[TEXTE FOURNI]:
En Afghanistan, quand les forces de l’OTAN bombardent par erreur une cérémonie de mariage et tuent une centaine de civils, on ne nous montre pas les images et les responsables politiques se contentent de dire que ce n’est qu’un dégât collatéral qui n’arrêtera pas notre volonté de sauver la démocratie occidentale. Quand un ouvrier de Renault ou de France-Télécom se suicide on le plaint sincèrement, mais il était jusqu’à présent hors de question de remettre en cause la compétitivité de ces entreprises. Qu’un tiers des salariés soient objectivement en souffrance, au point que certains se suicident sur leur lieu de travail, est regretté par tous ceux qui ont voix au chapitre dans cette société. Tous accusent avec raison l’organisation du travail, mais peu remettent en cause les valeurs qui ont emmené les diverses hiérarchies à opter pour ce modèle de management.

Le rêve de beaucoup serait d’améliorer l’organisation du travail pour continuer à augmenter l’efficacité, sans être "ennuyé" par tous ces travailleurs qui se plaignent de troubles musculo-squelettiques ou de dépressions. La tendance actuelle, défendue par beaucoup d’experts sociologues ou psychologues, est de pointer du doigt, comme on l’a fait avec les vilains banquiers, les mauvais managers. On propose donc de moraliser la profession, de virer ceux qui ont exagéré et d’accorder quelques postes de plus à la médecine du travail pour faire retrouver le sourire à ceux qui l’ont perdu. Pour garantir que tout ça va bien fonctionner, l’État dans ce qu’il présentera comme un énorme effort financier qui risque de compromettre la promesse de réduction des impôts, créera des postes d’inspecteur du travail afin de passer d’un pour 10 000 travailleurs à un pour 9 000. Ces mesures seront peut-être utiles, mais très en deçà de ce qu’il faudrait faire. Les principes mêmes du management moderne doivent être mis en cause et il faut plus profondément s’interroger sur les choix de fond qui les sous-tendent.

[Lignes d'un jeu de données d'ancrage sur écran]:
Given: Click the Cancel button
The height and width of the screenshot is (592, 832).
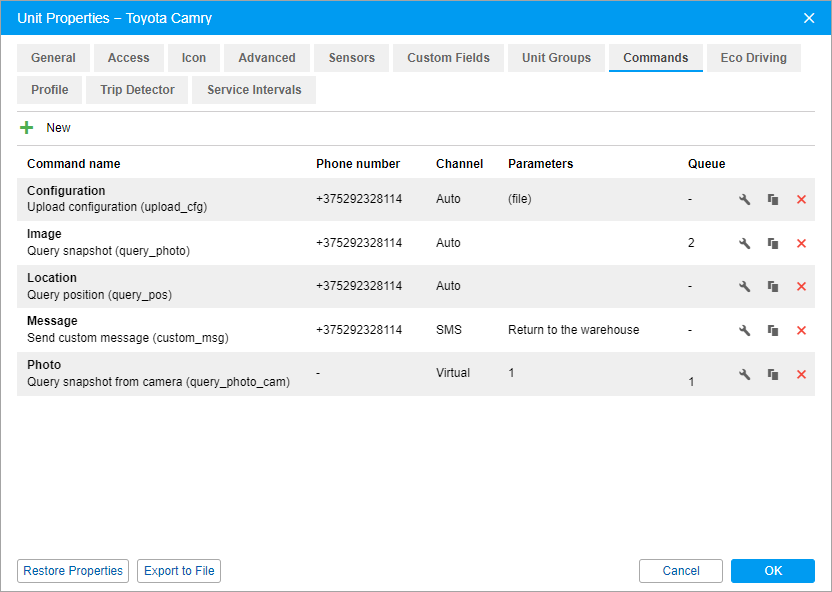Looking at the screenshot, I should tap(681, 571).
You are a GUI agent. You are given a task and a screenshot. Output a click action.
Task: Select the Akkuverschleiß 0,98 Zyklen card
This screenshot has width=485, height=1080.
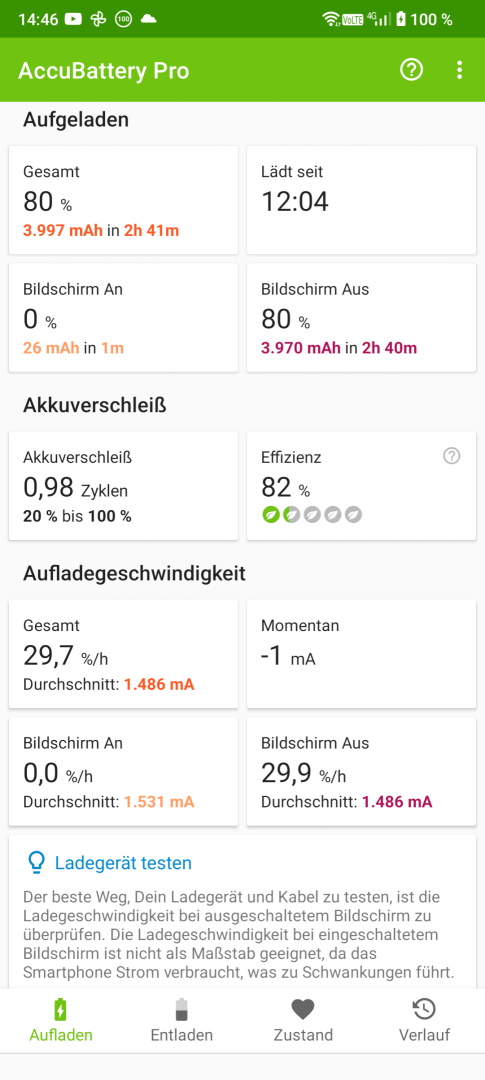point(123,486)
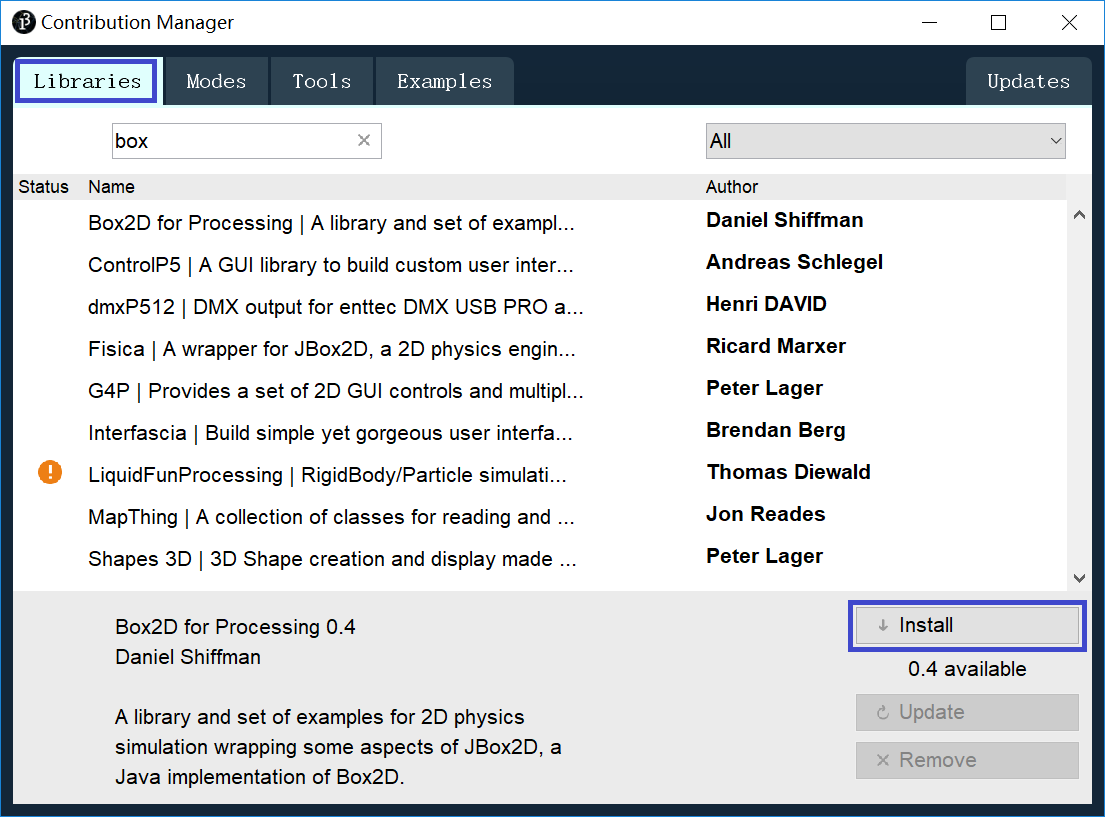Viewport: 1105px width, 817px height.
Task: Open the Updates tab
Action: (1028, 82)
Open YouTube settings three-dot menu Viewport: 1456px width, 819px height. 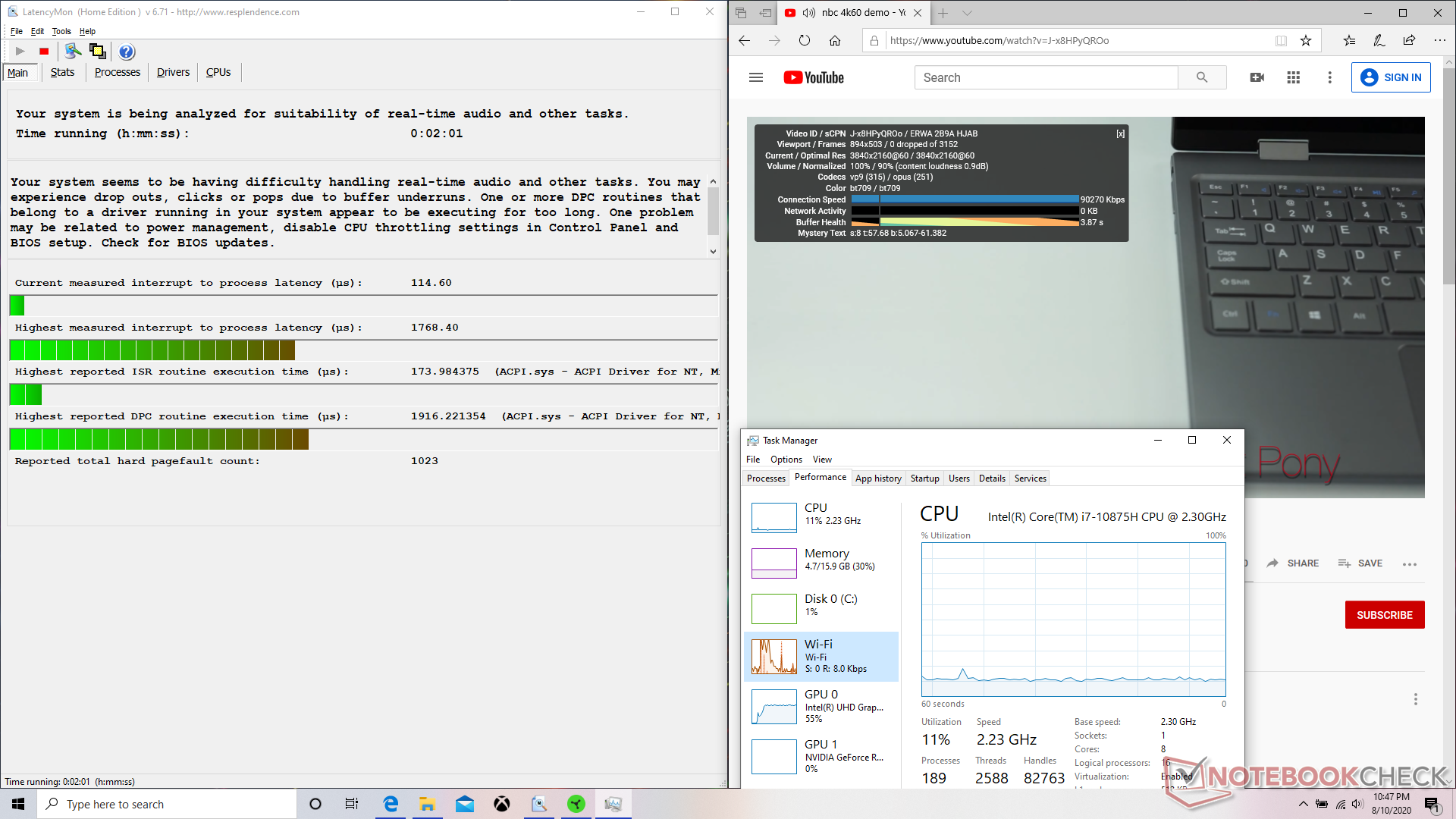[x=1329, y=77]
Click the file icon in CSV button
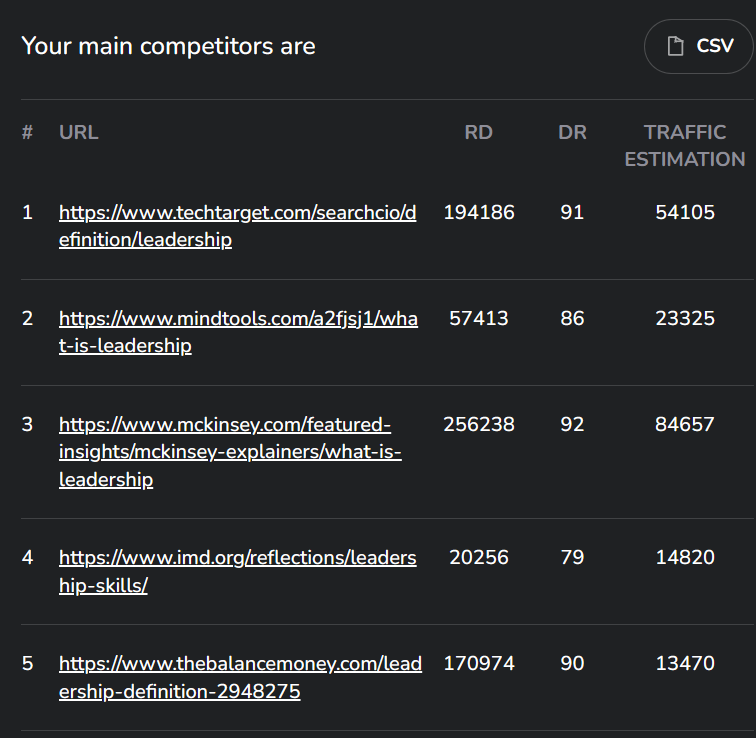This screenshot has height=738, width=756. point(675,46)
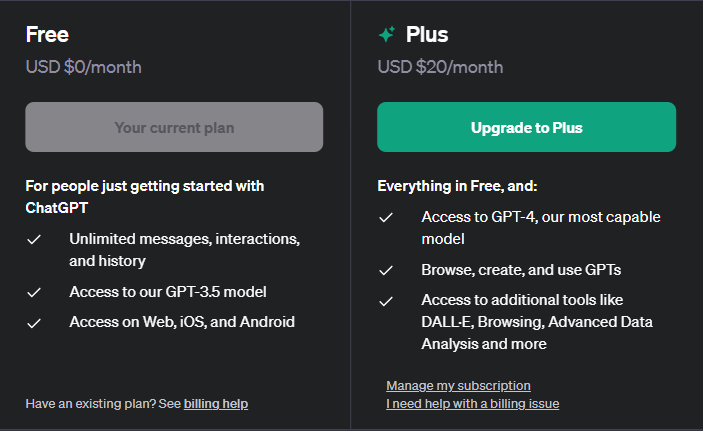Click checkmark next to additional tools feature
Viewport: 703px width, 431px height.
click(x=387, y=300)
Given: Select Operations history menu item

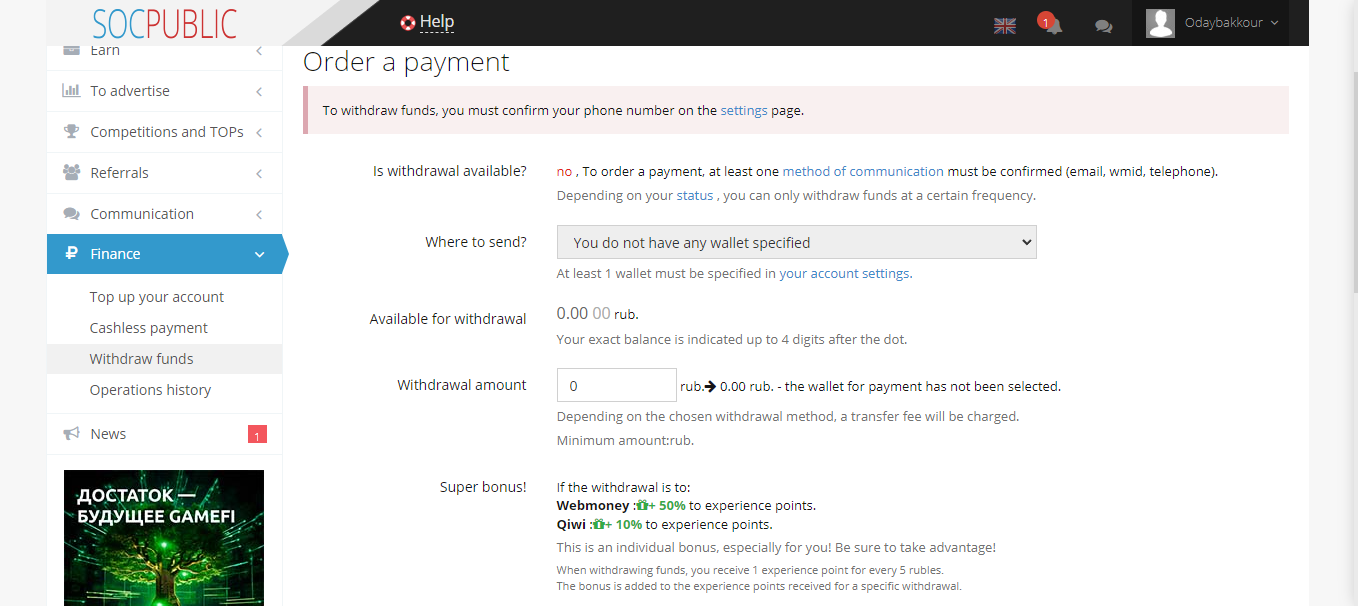Looking at the screenshot, I should click(150, 390).
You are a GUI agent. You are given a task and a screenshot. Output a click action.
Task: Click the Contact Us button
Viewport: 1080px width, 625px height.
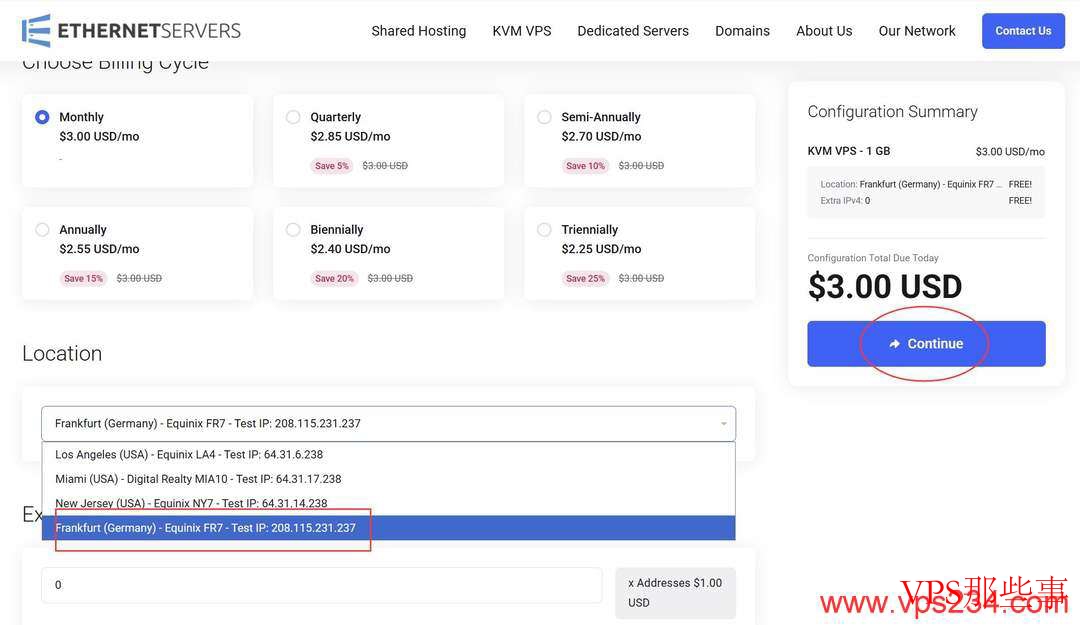[x=1022, y=31]
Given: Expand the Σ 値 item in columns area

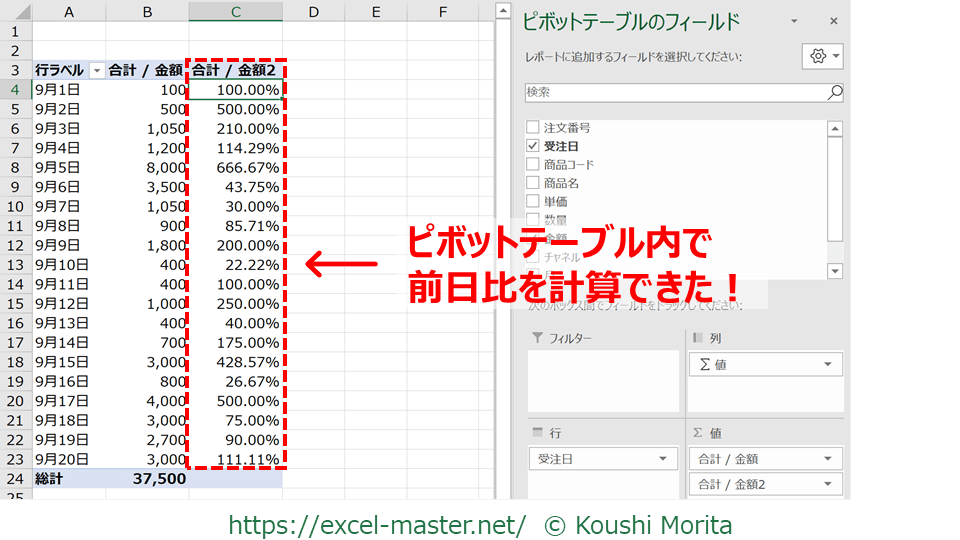Looking at the screenshot, I should point(827,365).
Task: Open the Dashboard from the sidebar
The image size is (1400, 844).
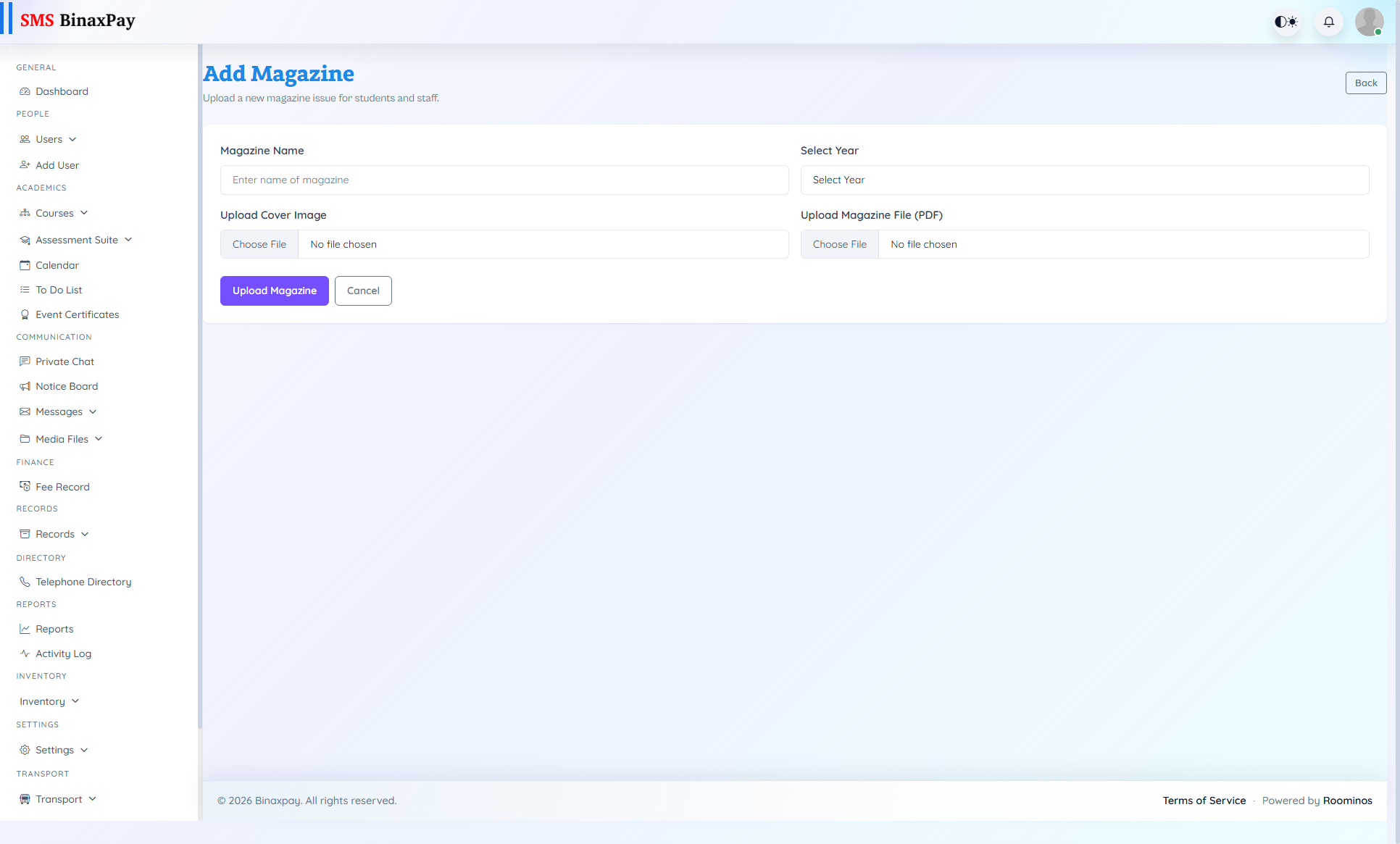Action: pos(61,91)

[VOS TÂCHES]:
1. D'après le texte sur la souffrance au travail, quelle part des salariés est objectivement en souffrance ?
2. Traduisez en anglais cette phrase du texte sur la souffrance au travail : « Ces mesures seront peut-être utiles, mais très en deçà de ce qu'il faudrait faire. »
3. Rédigez la suite du texte sur la souffrance au travail en partant de sa dernière phrase.
Les enregistrements forment un matériau distinct du texte.

[LES RÉPONSES]:
1. Un tiers des salariés.

2. These measures may be useful, but they fall far short of what should be done.

3.
L’objectif de la hiérarchie est l’augmentation de la productivité, le principe du management est l’individualisation du travailleur et la mise en concurrence. Dans les cas extrêmes cela peut aller jusqu’à favoriser l’usage de la délation pour éliminer ceux qui sont considérés comme les maillons faibles, mais passe très souvent par l’affaiblissement des syndicats. Le vieux concept du paternalisme, qui s’appuyait sur la stabilité dans l’emploi et dans l’entreprise a été remplacé, pour faire jouer la concurrence, par le salaire au mérite et par une volonté de faire de la mobilité dans l’espace et dans le poste. Ces techniques sont mises en œuvre soit en continu soit à travers de grandes restructurations, ces dernières sont pourtant un échec pour les managers, car elles ont l’inconvénient de réveiller parfois chez les travailleurs l’envie de mener une lutte collective.

Le discours politique a été, depuis la poussée idéologique des idées néolibérales, en synergie avec ces nouvelles pratiques. "Travailler plus pour gagner plus" est un slogan qui semble au premier abord plein de bon sens et traduisant une morale naturelle, pourtant l’idéologie de ceux qui l’ont lancé dans l’espace médiatique était de valoriser la compétition au travail. Cela est en accord avec la volonté de privatiser tout ce qui touche de près ou de loin à la sécurité sociale, qui est un acquis obtenu il y a longtemps grâce aux luttes sociales. Le travail moderne n’est plus présenté comme une source de solidarité, mais comme le lieu de la réussite individuelle.

Le refoulement des inconvénients de cette nouvelle vision du travail s’est appuyé sur des raisons profondes. Nous sommes devenus addicts à la croissance et à la société de consommation. Les objets et les services produits à bas prix par le système économique nous semblent tellement indispensables que nous sommes prêts à comprendre l’élimination de ceux qui sont perçus comme des canards boiteux. La compétition internationale, mise plus que jamais en avant par l’émergence de la puissance chinoise, justifie aux yeux des politiques, mais aussi des citoyens, un management "efficace". Cela est d’autant plus vrai que la crise économique actuelle déstabilise bon nombre d’entreprises. Cette situation pousse le travailleur en difficulté à se considérer comme coupable plutôt que comme victime.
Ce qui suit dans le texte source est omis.